As far as the security of these repositories is concerned, cloud providers have gathered knowledge and best practices from all of their customers and learned from the trial and error of thousands of other companies. Having dedicated security professionals who work to continuously improve the security of these platforms, these digital business repositories are so secure that business leaders can rest easy knowing that their data, insights, and sensitive info is in safe hands.
When it comes to storage, organizations can adopt different storage mechanisms depending upon the quantity they store and accumulate and process. Common mechanisms include –
Hadoop offers linear scalability. It has a low scalability cost compared to, say, a relational database. But Hadoop isn’t just cheap storage. It is also a powerful processing platform. And for those trying to do algorithmic analysis, Hadoop can be very beneficial.
- Relational Database Management System
The relational database management system is typically for organizations with huge amounts of data that they want to put in the repository, which is structured as well as also relational. If the data is inherently relational, adopting a DBMS approach to the digital repository would be ideal. RDBMS makes perfect sense for businesses that wish to make use of relational functionalities like SQL or complex table joins.
- Cloud-Based Storage
The global trend is moving towards cloud-based systems and especially cloud-based storage. The big advantage of clouds is their elastic scalability. They can marshal servers and other resources as workloads increase. And compared to many on-premises systems, the cloud can be inexpensive. This is partly because there is no system integration involved.

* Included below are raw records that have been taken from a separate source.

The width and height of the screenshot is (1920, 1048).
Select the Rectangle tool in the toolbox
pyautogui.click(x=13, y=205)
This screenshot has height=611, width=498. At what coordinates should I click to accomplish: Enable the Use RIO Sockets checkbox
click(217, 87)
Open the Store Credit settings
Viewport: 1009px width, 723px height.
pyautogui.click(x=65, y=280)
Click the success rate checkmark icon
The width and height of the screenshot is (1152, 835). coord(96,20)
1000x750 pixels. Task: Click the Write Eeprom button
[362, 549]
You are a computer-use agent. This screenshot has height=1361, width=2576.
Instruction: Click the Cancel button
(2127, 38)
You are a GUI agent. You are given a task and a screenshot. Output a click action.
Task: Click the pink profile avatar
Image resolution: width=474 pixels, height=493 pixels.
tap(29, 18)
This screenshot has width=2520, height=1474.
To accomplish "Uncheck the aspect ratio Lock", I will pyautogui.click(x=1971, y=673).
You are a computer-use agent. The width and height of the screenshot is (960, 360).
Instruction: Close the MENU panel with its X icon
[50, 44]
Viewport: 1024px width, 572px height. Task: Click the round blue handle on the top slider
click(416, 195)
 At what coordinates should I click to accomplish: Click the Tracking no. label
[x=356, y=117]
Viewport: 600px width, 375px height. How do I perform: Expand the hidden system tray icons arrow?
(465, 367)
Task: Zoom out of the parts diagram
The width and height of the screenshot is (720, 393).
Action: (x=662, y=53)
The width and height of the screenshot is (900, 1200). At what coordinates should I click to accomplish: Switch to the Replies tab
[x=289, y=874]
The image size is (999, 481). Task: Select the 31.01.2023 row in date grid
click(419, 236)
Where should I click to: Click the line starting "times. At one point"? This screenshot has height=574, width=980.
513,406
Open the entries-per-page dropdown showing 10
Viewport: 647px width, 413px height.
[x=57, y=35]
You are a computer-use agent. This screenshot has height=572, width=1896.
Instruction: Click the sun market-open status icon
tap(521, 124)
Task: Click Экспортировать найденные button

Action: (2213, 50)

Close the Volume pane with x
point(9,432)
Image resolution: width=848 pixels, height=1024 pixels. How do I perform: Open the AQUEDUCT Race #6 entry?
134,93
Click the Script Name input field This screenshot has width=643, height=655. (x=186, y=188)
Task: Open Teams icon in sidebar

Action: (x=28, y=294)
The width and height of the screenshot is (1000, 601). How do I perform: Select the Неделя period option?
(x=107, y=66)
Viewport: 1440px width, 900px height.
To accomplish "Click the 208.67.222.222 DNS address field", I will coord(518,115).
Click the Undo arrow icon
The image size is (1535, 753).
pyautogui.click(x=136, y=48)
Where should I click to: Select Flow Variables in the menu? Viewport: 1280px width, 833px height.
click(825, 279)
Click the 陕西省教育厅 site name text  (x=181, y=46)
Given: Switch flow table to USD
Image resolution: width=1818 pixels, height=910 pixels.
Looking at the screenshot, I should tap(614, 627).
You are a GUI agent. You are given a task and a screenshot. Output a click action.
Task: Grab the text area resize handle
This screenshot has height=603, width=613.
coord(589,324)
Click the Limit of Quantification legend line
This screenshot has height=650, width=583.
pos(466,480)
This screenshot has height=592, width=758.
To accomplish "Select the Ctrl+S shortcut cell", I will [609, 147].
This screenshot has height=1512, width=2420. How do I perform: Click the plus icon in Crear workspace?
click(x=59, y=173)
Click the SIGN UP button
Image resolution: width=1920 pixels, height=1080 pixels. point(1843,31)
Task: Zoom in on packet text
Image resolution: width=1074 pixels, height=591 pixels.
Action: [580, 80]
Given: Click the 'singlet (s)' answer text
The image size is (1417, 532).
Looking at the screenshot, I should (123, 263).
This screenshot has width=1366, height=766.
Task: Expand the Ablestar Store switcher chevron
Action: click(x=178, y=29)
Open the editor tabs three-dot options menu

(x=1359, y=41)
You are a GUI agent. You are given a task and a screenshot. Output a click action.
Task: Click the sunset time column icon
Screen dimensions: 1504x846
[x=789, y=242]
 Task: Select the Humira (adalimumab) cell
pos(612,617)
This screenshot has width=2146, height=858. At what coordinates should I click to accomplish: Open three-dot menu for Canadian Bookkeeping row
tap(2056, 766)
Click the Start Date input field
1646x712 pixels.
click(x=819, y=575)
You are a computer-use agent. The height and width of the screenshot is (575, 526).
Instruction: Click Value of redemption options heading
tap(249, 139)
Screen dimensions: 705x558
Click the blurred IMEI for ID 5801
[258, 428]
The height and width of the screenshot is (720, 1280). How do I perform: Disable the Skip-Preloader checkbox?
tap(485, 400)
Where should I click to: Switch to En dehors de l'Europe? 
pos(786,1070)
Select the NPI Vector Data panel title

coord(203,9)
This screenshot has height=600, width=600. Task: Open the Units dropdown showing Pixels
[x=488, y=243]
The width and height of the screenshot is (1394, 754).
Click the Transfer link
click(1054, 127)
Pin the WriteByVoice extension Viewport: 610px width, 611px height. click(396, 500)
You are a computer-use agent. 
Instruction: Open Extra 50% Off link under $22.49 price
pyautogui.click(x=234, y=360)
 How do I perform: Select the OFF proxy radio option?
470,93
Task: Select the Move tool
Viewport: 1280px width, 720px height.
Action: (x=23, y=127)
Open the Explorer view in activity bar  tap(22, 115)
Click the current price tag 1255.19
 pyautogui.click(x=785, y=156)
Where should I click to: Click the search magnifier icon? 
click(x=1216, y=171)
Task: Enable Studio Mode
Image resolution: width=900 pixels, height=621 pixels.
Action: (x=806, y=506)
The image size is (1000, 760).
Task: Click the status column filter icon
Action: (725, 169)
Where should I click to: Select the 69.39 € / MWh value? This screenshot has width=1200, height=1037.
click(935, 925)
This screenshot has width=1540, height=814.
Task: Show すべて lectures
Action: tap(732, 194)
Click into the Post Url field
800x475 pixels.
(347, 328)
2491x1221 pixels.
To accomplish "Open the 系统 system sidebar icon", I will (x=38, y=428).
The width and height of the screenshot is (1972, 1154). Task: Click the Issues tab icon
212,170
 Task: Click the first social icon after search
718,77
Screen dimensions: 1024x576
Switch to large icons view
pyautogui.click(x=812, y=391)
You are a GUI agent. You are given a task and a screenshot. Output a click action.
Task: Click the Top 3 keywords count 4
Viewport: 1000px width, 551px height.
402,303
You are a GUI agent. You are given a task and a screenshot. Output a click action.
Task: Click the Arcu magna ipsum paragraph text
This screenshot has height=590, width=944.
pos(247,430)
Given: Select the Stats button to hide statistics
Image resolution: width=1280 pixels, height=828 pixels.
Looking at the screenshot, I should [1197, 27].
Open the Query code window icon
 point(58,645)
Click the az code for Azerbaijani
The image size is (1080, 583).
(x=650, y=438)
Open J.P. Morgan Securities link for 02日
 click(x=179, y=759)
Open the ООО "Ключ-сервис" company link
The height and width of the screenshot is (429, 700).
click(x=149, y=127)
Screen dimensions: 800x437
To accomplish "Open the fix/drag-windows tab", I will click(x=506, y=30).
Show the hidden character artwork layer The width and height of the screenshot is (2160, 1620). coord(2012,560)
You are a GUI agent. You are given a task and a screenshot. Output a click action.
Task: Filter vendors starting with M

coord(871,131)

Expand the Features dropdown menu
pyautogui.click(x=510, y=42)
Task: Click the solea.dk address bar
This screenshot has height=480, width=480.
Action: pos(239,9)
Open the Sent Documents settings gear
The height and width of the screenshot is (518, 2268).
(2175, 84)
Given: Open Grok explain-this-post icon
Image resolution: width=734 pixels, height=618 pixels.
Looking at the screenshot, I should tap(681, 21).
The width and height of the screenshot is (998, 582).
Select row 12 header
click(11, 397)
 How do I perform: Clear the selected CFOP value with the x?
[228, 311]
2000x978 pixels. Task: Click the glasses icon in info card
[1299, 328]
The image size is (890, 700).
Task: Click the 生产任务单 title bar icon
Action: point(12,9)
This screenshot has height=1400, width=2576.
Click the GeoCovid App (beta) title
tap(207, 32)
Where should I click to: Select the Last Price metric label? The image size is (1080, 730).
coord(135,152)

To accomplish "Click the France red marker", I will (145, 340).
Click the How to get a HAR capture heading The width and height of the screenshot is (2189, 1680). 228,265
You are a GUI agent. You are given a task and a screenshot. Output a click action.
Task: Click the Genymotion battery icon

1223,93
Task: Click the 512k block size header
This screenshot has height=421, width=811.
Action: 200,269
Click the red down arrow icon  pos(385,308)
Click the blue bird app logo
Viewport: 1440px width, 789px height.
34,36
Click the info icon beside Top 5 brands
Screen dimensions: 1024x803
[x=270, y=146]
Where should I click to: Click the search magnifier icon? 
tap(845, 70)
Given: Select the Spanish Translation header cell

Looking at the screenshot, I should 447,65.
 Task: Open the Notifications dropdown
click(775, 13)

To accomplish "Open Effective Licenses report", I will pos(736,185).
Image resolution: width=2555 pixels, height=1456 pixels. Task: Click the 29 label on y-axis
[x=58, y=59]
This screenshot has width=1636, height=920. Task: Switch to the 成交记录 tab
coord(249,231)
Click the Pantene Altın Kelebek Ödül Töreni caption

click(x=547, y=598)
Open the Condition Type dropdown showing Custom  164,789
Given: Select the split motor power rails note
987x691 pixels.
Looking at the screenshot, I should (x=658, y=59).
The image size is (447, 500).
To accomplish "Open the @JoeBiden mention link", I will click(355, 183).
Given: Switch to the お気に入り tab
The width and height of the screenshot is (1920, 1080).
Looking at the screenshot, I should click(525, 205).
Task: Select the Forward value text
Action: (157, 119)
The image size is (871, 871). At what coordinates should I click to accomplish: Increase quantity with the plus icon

Well-designed digital business repositories bypass rigid silos and bureaucratic boundaries between business processes. Each stakeholder is entitled to access all company data if they have the appropriate privileges. They do not require data to be defined by schemas. Therefore, using one such repository leads to simpler data pipelines and faster design and planning processes.
Many organizations attempt to secure data through encryption and perimeter control but without comprehensive and granular data access control strategies. With multiple employees with different levels of authority, responsibilities, and skills performing different jobs on the platform, having such a strategy in place is key. When hundreds or thousands of employees require access to data for many other uses, crude permissions that extend to users “all or nothing” access are no longer sufficient. This is where choosing a good digital business repository that has in-built a scalable, consistent, and accurate set of control capabilities that prevent unnecessary access to sensitive information at every stage of processing is an invaluable asset to any organization.